La crainte du retour des producteurs vers le conventionnel

Le mot "dérisoire" revient dans la bouche de Sylvie Colas, maraîchère en bio et porte-parole de la Confédération paysanne du Gers. "C'est très insuffisant et très difficile à attribuer. Sur quels critères vont-ils se baser ?, interroge-t-elle. Est-ce qu'on va réellement à la nécessité en empêchant que des gens quittent le bio pour revenir en conventionnel, ou est-ce que réellement on fait en sorte de progresser dans le bio ?".

La syndicaliste pointe du doigt l'objectif de 15% de surfaces agricoles utiles cultivées en bio que devait atteindre la France en 2022. Un échec, puisque le montant de ces dernières s'élèvent actuellement à 10%. "Certes, dans le Gers, on avait pris de l'avance, mais j'espère vraiment qu'on va la conserver", s'inquiète Sylvie Colas, qui craint le retour de nombreux producteurs vers l'agriculture conventionnelle.

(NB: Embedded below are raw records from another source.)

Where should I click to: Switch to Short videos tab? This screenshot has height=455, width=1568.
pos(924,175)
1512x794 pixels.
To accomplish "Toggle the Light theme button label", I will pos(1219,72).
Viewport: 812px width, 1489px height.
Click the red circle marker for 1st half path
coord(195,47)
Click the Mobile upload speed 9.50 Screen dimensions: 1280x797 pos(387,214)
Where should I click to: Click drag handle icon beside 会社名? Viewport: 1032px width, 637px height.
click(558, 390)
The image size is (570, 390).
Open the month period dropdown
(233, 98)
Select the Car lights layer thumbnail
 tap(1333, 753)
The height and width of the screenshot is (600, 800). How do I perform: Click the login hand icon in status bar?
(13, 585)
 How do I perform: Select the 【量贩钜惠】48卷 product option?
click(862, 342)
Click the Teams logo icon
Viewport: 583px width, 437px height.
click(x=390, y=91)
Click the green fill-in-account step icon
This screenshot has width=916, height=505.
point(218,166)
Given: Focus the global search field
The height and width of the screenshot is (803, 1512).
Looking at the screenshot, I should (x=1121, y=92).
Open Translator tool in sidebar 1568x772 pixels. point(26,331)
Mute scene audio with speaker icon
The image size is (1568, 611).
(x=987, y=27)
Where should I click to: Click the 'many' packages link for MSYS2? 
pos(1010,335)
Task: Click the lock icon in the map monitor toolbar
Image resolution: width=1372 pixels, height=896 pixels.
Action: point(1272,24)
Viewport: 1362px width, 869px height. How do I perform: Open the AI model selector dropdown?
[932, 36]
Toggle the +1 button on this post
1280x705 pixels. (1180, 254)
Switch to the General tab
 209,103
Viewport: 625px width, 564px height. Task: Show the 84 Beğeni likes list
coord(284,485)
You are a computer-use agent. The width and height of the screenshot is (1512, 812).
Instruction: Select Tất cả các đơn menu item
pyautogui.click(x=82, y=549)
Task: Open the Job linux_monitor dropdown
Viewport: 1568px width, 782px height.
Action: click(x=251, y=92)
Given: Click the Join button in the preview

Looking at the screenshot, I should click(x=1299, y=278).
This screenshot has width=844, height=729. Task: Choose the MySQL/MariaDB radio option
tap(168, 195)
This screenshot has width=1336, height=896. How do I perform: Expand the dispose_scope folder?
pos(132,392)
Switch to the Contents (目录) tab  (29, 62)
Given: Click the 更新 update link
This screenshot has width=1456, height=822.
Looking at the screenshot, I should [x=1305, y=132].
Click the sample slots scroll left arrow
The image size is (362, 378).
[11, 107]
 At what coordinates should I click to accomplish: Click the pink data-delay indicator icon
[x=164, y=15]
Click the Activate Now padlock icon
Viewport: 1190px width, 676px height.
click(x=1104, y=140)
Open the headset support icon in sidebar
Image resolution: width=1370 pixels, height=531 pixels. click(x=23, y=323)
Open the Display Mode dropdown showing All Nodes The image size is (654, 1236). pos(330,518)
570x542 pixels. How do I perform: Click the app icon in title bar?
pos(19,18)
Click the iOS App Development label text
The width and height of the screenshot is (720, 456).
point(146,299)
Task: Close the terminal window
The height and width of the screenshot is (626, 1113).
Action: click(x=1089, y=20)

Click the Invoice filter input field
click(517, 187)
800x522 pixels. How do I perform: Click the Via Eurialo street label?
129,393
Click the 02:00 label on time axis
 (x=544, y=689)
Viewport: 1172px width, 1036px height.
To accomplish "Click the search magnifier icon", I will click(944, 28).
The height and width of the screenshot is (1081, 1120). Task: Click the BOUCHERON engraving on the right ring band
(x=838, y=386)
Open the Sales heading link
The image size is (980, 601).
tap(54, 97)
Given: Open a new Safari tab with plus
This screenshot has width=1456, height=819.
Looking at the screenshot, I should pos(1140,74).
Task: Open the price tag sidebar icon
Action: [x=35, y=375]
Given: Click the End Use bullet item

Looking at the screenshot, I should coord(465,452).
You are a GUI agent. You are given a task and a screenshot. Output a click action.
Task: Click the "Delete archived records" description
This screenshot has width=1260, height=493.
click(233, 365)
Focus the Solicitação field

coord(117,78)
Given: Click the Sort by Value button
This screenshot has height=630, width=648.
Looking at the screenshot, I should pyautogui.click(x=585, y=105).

Ce serait un désastre pour l'environnement et pour la santé des citoyens".

De son côté, Bertrand Bortoloni pointe aussi l'insuffisance du plan de soutien du gouvernement au secteur de l'agriculture biologique. "Tout dépend aussi comment ces aides vont être réparties, pointe le trésorier du Groupement des agriculteurs biologiques et biodynamiques du Gers (GABB32). Si ça va aller directement aux producteurs, si ça va aller sur de la fidélisation de consommateurs, si ça va permettre de créer de la valeur ajoutée...".

Pour ce céréalier en bio, l'enjeu décisif pour redynamiser la filière réside dans la promotion auprès du consommateur. "Il va falloir que le consommateur comprenne que le bio ne coûte pas forcément plus cher que le conventionnel. Cela dépend de quels produits il achète et d'où il les achète."